Extracted data entries:

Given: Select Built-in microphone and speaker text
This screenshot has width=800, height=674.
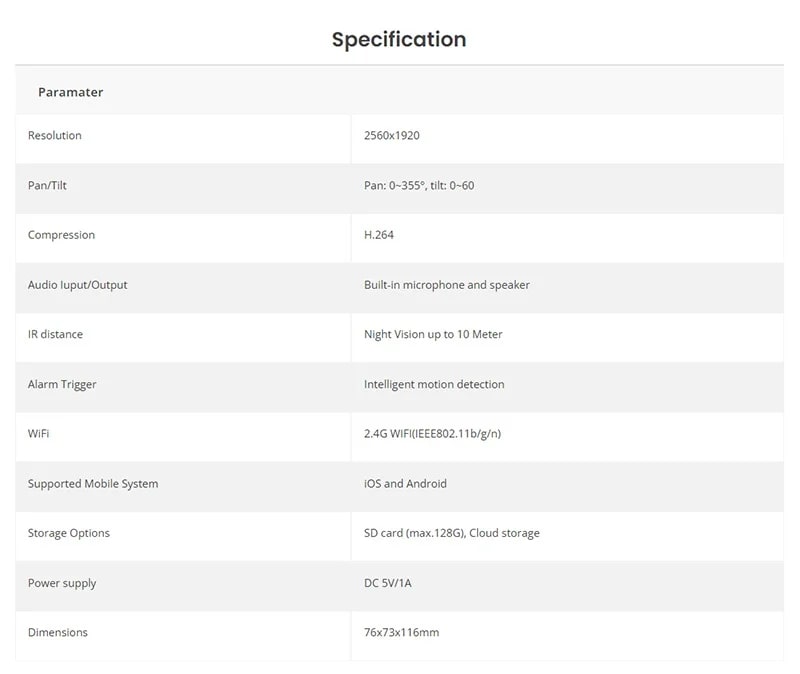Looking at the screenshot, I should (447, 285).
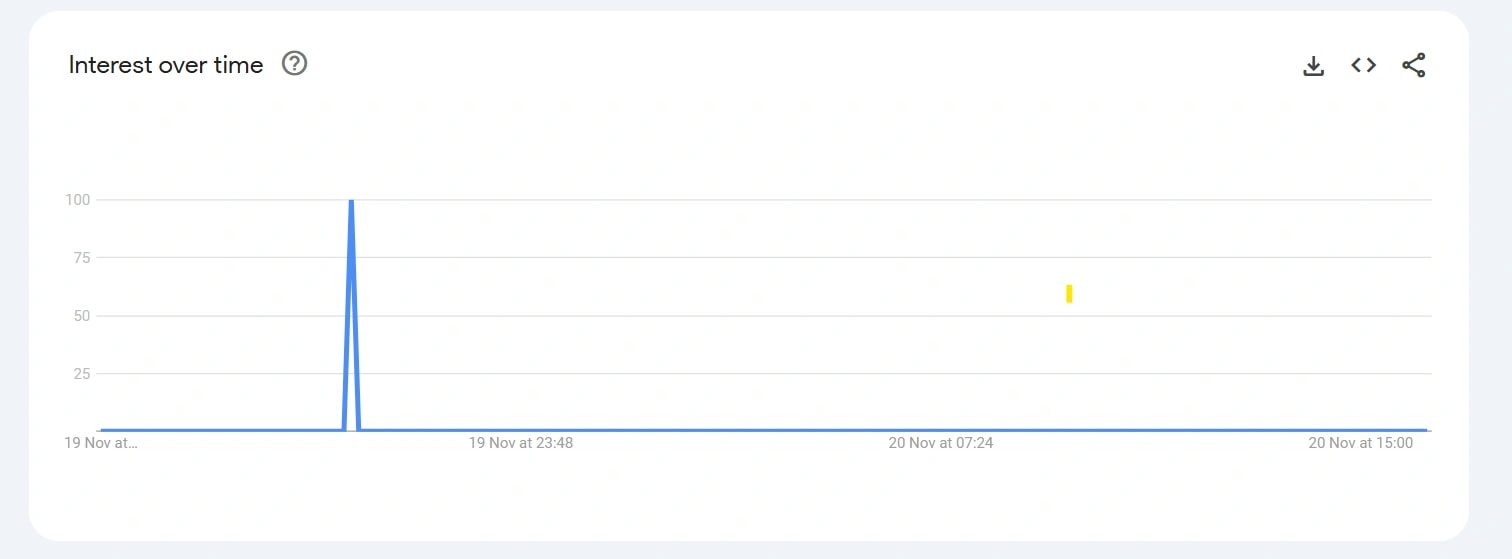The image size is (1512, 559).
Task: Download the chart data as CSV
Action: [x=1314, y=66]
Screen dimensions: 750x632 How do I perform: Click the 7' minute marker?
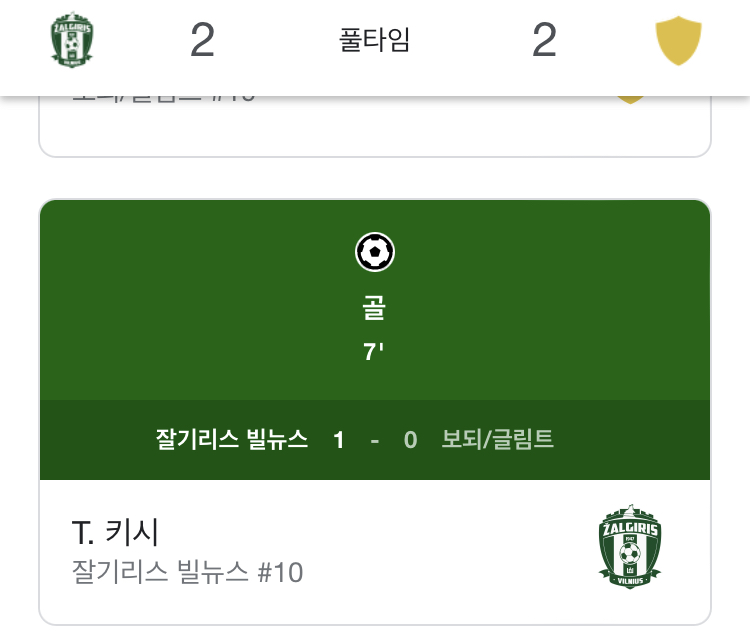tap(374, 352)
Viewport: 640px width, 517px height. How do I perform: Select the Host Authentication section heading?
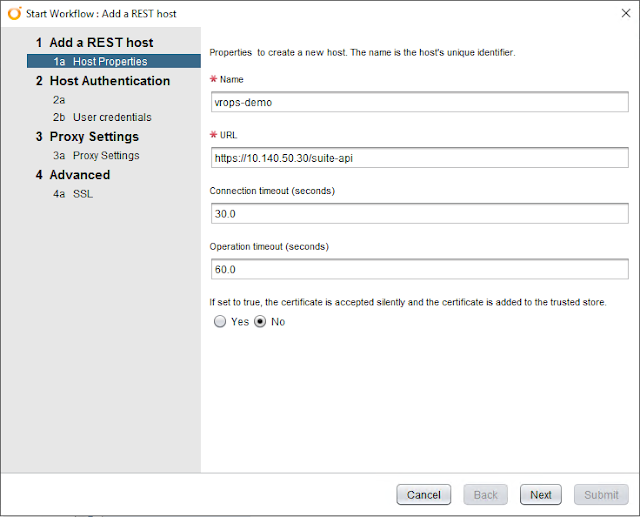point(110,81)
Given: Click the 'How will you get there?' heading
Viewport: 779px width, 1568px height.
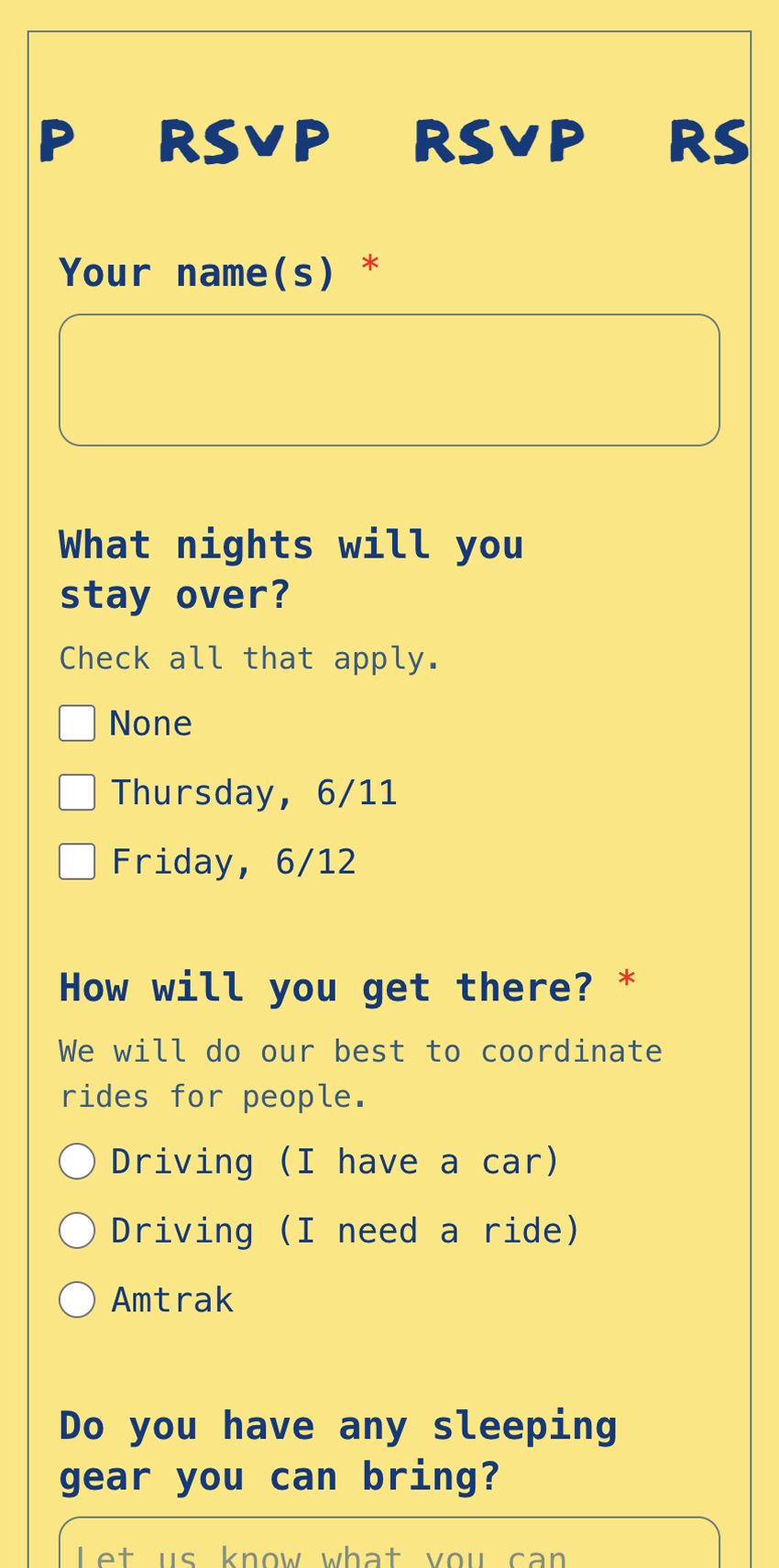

--

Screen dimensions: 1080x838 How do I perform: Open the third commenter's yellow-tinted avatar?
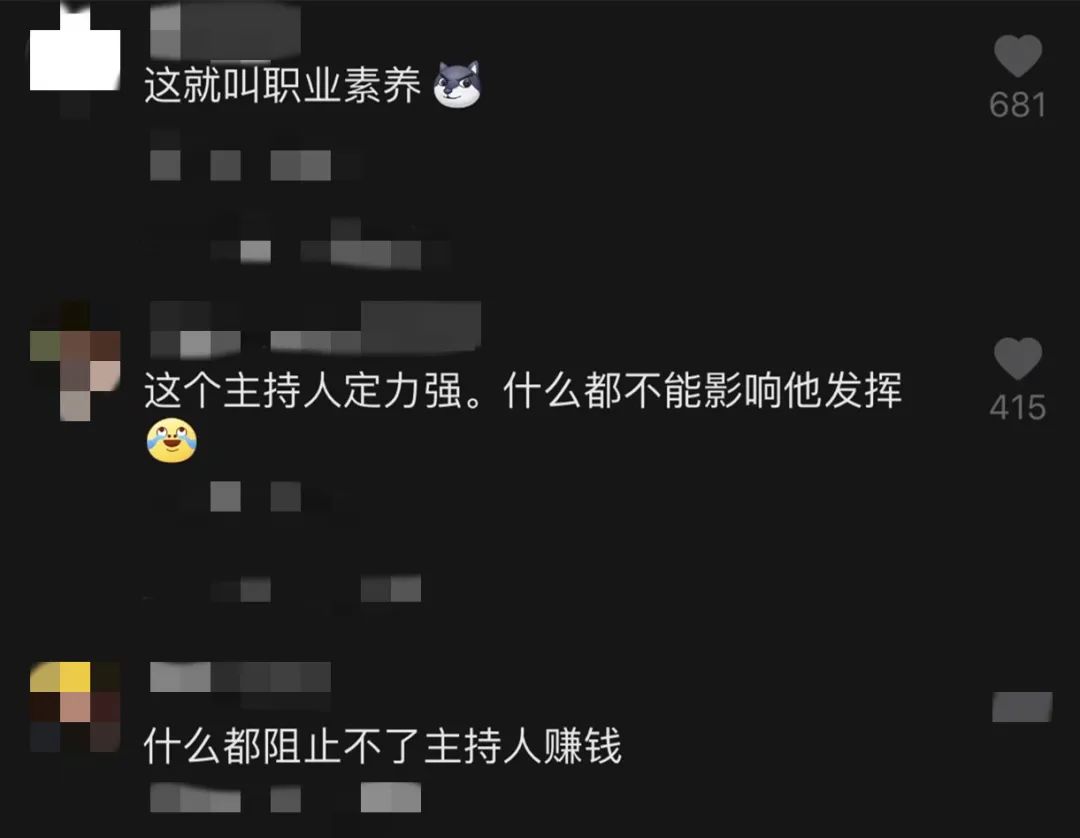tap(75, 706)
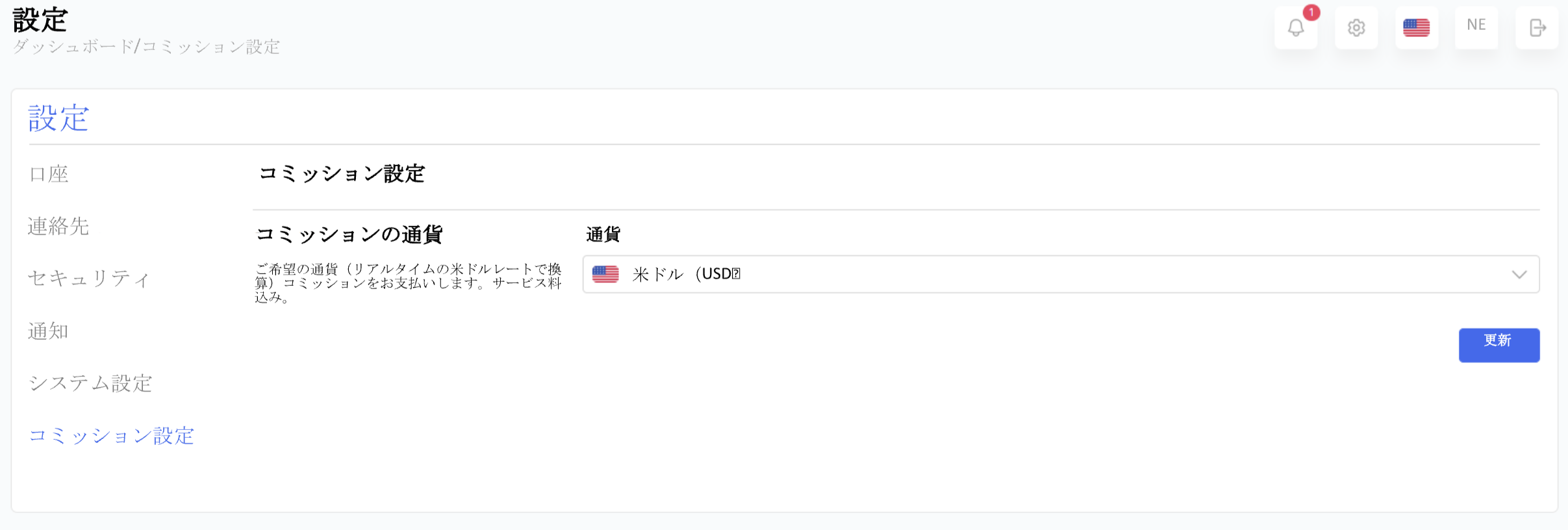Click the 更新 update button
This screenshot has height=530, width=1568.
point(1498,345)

Job:
Rewrite the entries from the line containing "Viewport: 640px width, 517px" through the line containing "Viewport: 779px width, 1568px height.", replacing "heading" with "title" and leaving everything else unchanged. Omit the pictures from your answer.

Response for this exercise:
Viewport: 640px width, 517px height. How do I perform: Select the Host Authentication section title?
point(110,81)
Given: Click the 'How will you get there?' title
Viewport: 779px width, 1568px height.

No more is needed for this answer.